BEGIN Material supplied
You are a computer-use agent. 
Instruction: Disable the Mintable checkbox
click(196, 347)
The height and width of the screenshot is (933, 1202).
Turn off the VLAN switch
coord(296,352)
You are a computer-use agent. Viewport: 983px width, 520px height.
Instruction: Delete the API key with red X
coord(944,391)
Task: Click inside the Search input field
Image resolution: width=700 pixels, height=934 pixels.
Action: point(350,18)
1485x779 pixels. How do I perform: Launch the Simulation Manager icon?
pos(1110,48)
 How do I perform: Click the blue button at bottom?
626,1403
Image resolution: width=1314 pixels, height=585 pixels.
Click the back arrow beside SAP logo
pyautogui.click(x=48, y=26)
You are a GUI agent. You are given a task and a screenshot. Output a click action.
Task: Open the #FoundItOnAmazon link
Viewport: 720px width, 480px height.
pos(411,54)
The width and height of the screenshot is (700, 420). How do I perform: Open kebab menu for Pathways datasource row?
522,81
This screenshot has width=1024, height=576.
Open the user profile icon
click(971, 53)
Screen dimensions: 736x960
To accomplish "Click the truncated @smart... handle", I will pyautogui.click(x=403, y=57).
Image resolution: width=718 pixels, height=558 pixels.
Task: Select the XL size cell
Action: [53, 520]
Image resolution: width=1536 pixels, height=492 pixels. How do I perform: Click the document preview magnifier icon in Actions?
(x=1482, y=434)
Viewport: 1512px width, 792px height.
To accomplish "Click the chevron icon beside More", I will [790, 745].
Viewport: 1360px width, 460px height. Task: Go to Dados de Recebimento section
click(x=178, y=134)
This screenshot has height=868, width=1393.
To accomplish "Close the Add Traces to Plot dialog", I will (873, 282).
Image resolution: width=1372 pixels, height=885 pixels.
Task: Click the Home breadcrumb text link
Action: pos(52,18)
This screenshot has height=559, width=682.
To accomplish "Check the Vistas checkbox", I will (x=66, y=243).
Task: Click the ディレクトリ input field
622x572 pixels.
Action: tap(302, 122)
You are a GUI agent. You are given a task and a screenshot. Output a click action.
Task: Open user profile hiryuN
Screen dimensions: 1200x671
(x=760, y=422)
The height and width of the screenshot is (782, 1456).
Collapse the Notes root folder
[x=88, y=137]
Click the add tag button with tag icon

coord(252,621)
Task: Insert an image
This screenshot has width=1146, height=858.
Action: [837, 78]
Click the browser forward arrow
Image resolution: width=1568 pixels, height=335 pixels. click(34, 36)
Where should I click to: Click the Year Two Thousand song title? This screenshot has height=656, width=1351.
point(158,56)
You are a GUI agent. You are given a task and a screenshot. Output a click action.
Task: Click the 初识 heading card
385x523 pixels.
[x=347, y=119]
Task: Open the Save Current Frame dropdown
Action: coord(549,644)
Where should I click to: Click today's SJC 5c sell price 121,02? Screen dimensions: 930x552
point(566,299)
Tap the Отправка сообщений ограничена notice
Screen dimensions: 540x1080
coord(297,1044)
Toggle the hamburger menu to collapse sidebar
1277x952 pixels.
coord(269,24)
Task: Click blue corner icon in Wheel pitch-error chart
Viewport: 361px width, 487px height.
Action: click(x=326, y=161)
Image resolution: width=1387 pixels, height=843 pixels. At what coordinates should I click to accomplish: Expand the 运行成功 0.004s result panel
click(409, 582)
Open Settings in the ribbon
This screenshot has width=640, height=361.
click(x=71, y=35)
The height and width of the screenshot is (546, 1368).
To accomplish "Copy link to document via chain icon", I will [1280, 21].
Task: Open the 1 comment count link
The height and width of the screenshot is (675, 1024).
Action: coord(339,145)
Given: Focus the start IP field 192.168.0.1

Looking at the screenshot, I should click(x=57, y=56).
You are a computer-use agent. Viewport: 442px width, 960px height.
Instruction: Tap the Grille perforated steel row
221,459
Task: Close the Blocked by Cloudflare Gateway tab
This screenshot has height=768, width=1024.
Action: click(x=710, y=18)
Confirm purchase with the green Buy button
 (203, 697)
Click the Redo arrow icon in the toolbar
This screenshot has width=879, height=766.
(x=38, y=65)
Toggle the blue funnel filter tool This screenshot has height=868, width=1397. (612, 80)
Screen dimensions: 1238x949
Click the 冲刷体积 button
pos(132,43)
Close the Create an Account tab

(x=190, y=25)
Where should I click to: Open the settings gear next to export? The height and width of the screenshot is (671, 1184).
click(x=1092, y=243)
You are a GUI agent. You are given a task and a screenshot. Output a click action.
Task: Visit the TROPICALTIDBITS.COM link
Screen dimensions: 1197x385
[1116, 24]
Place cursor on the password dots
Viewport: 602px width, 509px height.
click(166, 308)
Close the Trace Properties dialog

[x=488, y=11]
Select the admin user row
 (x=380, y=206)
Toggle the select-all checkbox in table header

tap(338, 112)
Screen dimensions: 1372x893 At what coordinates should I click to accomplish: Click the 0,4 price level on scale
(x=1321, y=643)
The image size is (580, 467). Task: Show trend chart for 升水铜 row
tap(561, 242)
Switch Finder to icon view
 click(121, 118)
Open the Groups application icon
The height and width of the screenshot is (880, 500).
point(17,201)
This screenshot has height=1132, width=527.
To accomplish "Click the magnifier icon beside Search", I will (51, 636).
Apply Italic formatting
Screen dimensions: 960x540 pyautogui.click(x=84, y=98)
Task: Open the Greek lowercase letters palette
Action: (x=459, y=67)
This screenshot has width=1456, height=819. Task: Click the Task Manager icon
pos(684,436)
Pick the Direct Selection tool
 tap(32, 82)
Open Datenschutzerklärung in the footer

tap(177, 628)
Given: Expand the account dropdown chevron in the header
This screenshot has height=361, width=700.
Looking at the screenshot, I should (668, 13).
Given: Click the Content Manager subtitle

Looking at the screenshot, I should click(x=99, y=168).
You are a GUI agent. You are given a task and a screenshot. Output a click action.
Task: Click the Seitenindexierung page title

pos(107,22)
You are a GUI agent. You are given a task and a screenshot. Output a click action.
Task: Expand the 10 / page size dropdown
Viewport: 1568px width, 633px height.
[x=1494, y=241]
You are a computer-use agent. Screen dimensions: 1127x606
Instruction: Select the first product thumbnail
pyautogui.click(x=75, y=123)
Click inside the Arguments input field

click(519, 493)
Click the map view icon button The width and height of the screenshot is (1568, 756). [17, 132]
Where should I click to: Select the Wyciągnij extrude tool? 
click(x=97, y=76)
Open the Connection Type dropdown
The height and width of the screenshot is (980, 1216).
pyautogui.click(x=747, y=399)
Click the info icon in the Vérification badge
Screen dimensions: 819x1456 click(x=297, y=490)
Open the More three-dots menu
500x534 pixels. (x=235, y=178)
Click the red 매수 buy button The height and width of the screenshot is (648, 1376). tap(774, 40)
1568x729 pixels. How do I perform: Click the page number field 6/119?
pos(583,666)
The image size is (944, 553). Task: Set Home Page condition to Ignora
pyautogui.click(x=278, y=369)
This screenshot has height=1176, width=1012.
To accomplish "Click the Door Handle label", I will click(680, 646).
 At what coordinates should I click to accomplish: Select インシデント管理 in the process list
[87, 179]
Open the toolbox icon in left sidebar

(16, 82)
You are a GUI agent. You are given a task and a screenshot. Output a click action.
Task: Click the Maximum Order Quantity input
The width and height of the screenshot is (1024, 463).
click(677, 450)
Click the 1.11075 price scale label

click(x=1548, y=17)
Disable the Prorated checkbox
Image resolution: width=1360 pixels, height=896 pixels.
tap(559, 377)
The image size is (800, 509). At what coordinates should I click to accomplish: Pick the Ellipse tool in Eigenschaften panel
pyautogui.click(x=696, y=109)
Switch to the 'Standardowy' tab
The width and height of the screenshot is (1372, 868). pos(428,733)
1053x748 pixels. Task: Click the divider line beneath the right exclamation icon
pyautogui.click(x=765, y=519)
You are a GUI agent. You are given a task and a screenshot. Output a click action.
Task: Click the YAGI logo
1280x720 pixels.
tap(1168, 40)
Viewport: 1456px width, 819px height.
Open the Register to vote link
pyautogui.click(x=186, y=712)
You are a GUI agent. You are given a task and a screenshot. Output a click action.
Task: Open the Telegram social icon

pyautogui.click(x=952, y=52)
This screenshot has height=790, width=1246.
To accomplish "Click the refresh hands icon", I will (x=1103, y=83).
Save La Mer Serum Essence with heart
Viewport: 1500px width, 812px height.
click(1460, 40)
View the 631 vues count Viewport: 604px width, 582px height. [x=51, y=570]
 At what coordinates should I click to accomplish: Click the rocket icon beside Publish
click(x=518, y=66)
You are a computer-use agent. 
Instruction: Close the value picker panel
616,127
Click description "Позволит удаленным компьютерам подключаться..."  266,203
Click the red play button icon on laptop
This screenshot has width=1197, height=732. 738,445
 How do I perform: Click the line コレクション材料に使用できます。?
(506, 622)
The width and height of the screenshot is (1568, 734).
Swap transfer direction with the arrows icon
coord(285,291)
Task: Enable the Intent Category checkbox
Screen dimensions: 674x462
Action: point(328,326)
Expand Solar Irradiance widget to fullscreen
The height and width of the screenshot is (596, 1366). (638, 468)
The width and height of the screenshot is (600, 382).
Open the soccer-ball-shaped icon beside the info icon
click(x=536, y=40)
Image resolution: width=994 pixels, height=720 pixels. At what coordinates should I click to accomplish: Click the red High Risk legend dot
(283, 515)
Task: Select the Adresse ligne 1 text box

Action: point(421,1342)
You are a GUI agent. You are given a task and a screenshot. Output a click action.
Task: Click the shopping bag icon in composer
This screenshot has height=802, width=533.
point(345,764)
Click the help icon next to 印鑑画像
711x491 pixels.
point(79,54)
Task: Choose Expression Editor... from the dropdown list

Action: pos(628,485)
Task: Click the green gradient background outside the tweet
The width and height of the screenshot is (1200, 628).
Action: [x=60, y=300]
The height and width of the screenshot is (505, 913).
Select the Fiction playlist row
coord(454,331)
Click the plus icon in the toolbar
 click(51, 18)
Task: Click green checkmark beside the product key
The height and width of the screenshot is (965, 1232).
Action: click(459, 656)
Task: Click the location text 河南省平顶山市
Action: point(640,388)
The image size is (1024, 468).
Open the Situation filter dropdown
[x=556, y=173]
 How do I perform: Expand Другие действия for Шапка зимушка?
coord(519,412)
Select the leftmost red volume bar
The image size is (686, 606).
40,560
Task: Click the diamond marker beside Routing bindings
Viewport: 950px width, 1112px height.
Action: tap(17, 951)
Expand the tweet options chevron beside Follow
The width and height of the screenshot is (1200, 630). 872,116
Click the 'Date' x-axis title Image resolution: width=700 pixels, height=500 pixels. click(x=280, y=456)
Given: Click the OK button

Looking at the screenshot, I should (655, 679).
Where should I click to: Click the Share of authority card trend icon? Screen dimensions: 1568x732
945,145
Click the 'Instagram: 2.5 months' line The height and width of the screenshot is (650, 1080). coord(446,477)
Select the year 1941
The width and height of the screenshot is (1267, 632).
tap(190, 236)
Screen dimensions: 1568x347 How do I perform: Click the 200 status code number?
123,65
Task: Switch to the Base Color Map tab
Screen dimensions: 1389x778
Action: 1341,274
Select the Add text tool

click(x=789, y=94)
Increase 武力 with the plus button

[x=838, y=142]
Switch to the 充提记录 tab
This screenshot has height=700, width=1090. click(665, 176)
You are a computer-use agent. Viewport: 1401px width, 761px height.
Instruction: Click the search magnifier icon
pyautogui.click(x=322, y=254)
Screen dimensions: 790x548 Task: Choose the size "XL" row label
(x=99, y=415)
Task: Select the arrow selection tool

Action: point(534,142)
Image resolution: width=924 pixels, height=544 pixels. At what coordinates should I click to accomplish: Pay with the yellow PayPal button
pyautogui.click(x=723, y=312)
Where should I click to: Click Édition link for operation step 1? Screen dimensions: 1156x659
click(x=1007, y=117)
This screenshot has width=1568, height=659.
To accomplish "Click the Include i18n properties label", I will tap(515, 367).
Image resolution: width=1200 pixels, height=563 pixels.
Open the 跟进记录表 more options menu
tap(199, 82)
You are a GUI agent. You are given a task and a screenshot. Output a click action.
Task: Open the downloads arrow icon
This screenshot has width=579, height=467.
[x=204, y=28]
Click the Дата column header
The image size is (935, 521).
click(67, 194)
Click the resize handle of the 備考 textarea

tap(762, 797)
END Material supplied
Required work: All lines in the records that contain "computer" are to be copied and returned.

Finished exercise:
You are a computer-use agent. 
You are a computer-use agent. Viewport: 983px width, 520px height.
You are a computer-use agent. Viewport: 442px width, 960px height.
You are a computer-use agent. Screen dimensions: 1127x606
You are a computer-use agent. 
You are a computer-use agent. Viewport: 1401px width, 761px height.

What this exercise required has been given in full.